ブルームバーグが28日に報じたところによると、米大手オンライン証券「イー・トレード(E-Trade)」が仮想通貨取引サービス開始へ向けて準備を進めているという。今年は国内でも大手企業の参入が相次いでおり、このような報道は引き続き注目となりそうだ。


7兆円規模の米大手オンライン証券会社が仮想通貨取引サービス開始か

イー・トレードは、米国内で500万人のユーザーを抱え運用資産は7兆円にのぼる同国で大手のオンライン証券企業だ。ブルームバーグが報じたところによると、同社は現在、ビットコインとイーサリアムの取引サービス開始へ向けて準備を進めているとのこと。ウォレット事業など、その他の詳細なサービスについては不明だという。また、このことに関し、NYタイムズのジャーナリストであり「デジタル・ゴールド」の著者で知られるNathaniel Popper氏は下記のように呟いている。

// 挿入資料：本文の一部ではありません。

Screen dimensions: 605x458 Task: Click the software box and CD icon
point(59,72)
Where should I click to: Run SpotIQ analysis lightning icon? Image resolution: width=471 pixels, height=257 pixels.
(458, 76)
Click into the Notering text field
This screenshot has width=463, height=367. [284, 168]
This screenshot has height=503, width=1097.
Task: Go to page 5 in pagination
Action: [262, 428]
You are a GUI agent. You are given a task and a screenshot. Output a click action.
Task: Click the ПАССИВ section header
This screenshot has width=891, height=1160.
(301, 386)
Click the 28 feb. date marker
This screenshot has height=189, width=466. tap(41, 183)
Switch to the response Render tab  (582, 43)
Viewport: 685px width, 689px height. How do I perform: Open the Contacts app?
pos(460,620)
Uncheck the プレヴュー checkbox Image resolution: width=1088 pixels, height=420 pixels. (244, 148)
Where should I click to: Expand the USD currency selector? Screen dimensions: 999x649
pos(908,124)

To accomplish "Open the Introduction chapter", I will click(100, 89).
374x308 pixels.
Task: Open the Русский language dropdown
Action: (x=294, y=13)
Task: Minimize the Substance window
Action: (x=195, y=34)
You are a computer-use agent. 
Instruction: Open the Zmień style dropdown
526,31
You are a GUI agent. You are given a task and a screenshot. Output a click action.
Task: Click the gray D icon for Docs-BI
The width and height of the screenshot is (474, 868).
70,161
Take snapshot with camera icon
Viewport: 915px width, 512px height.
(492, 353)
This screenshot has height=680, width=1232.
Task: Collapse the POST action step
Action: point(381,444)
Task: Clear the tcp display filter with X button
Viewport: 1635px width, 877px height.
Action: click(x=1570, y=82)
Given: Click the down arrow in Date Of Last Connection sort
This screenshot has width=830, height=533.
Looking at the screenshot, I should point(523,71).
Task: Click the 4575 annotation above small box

「TD アメリトレードが静かにビットコイン取引を一部の顧客に開始したが、イー・トレードは、実際に仮想通貨を保持するために、第三者機関のテストを受けている最中だ。その500万の顧客にビットコインとイーサリアムの取引の両方を提供し始めるために準備していると言われている。」


国内外で活気づく業界動向

このような既存の企業の仮想通貨業界参入は、今年に入り国内外でみられる。3月には、日本においてヤフーとマネーパートナーズが仮想通貨サービスを本格的に開始することを発表した。また、楽天も買収した取引所の社名を変更し、春から本格的にサービスを展開している。その背景には、6月に大阪で開催されるG20おいて仮想通貨議題に上がることや、FATF(国際金融作業部会)が世界的なガイドラインを策定することなど、規制の整備が進められることが関係しているようだ。業界参入へ向けて子会社設立を発表したマネーパートナーズも、それを決めた理由として規制の整備が進むことを挙げている。